The second aspect which struck me was how active, and engaged in the Spanish legal systems and the Royal courts the Indigenous visitors often were, this was in part because Indigenous people were familiar with legal processes in their own countries. Furthermore courts both legal and Royal are an excellent source of primary documents, it is one of very few ways the Indigenous people were documented. Documents generated by Indigenous people are rather more sparse – there are a handful of pre-invasion codices, some spoken poetry captured in writing at a later date and legal-like documents created to support land claims and the like in Spanish courts. Many of the European records are of those seeking emancipation, quite often successfully.

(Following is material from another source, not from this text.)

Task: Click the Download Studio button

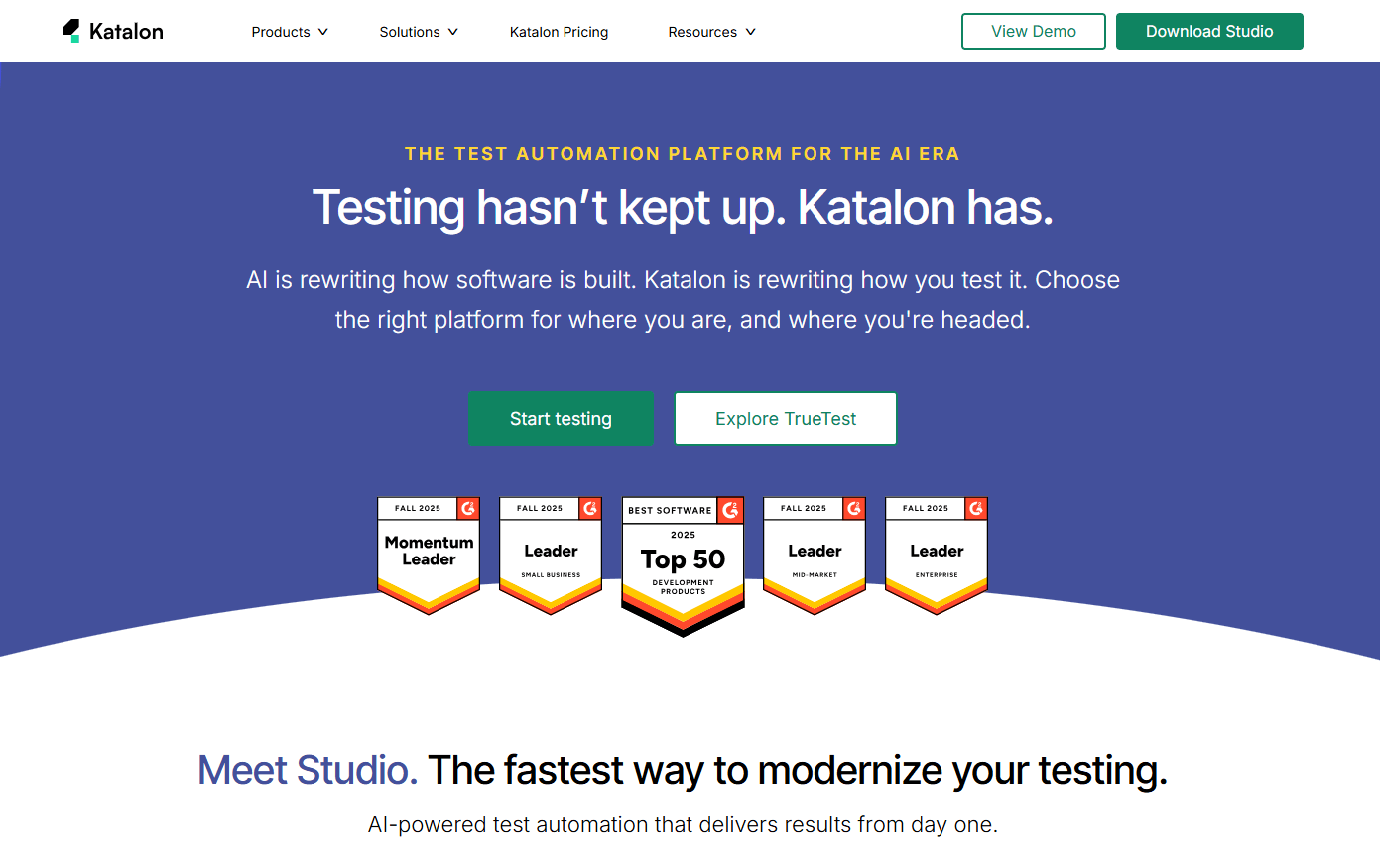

Columbus very clearly went to the New World with a view to capturing slaves – he had visited the Portuguese slaving fortress, Castle of Sao Jorge da Mina in Ghana prior to his visit and was evaluating the Indigenous people and their suitability for slavery from his first visits to the Americas. To the end of the 16th century something between 1 and 2 million Indigenous people were taken as slaves with most remaining in the Americas but some being brought back to Spain. In the same period about 300,000 Africans were enslaved and taken to the Americas. In theory Spain banned slavery in the mid-16th century, however it wrote itself a number of exceptions which meant the practice was to effectively continue in large volumes for many years.
As well as slaves the Europeans took people they saw as suitable as translators, they also took the children of important Indigenous leaders and some that acted as diplomats – taking their cases to the Spanish Court. For these people the level of coercion is difficult to ascertain. There were certainly a number who came to Europe voluntarily but others had little choice.

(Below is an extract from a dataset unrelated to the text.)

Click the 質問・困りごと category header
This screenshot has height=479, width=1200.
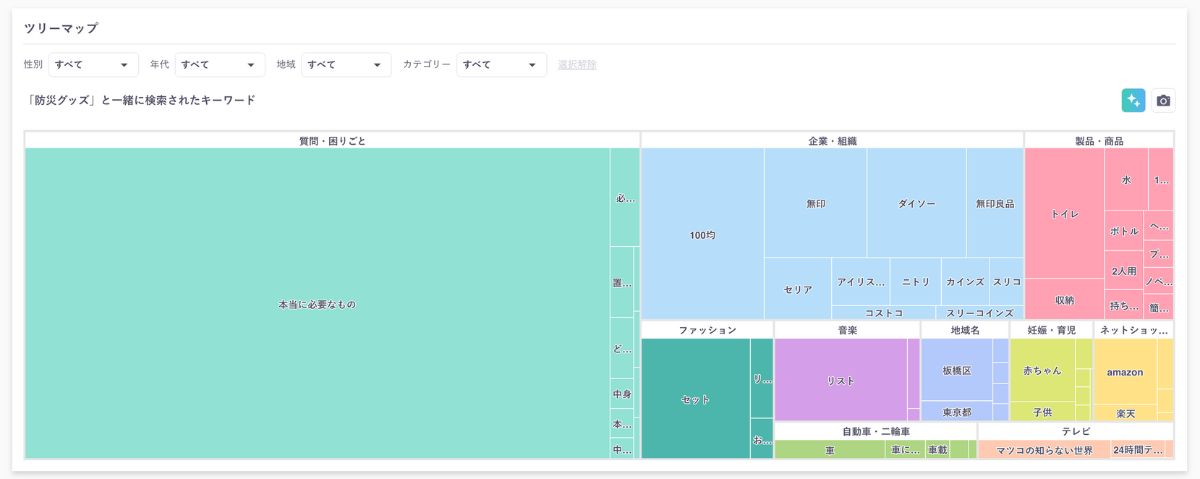(332, 140)
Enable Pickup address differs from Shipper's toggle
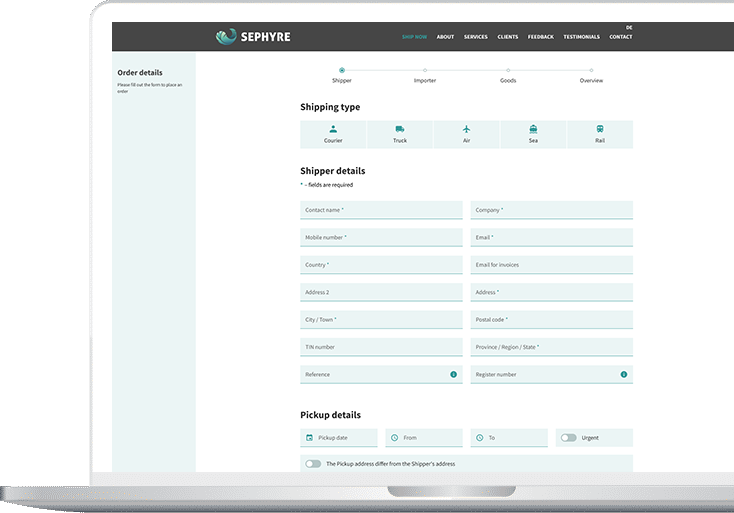This screenshot has height=513, width=734. point(314,464)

A recurring theme is the adoption of sons into the families of, for example Walter Raleigh, Christopher Columbus, and Hernando Cortés. This practice seems to have some basis in Indigenous practices and the adopted sons often gained relatively high social positions back in Europe. Similarly there is a Brazilian boy, Essomericq taken at age 15 by the French in 1504 who became a pillar of the community in France before dying at the age of 90 – although his story is somewhat in question having been recorded sometime after he died by a descendant with a point to prove.
There was a huge population collapse across the Americas due to European diseases in the fifty years after Columbus landed, the diseases travelled faster than the European invaders. The movements of Indigenous people need to be seen in this context, first of all the trans-Atlantic passage was a long grim voyage for all – taking in excess of 6 weeks in the 16th century. Added to this Indigenous people were vulnerable to European diseases, and frequently died in transit or within a few weeks of arriving in Europe. All Europe got in exchange was syphilis. Some of the Indigenous people travelling to Europe were looking for advantage from Spanish support back in their home countries which were in turmoil.

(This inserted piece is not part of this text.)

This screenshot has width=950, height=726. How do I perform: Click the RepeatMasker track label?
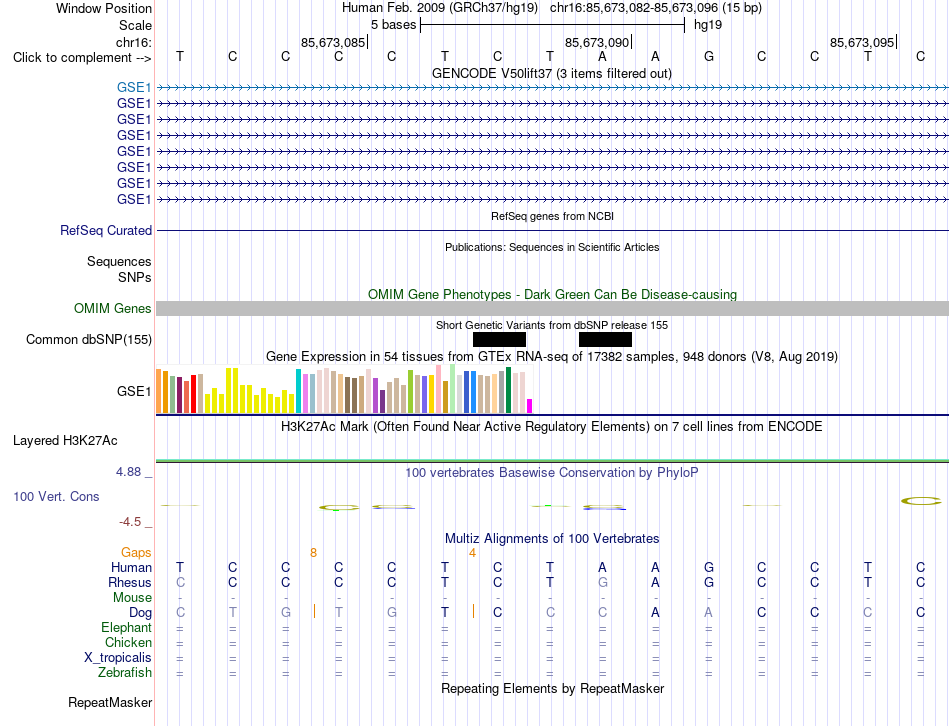[110, 702]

On Savage Shores was revelatory for me, it changed the way I thought about Indigenous people and, to a smaller degree, the Spanish invaders. The switch in viewpoint makes Indigenous people, just that – people – rather than exhibits. On Savage Shores is also an enjoyable read, the focus on one period and one region probably keeps it to a manageable length down a bit. It feels like there is scope for a second book focussed on North America.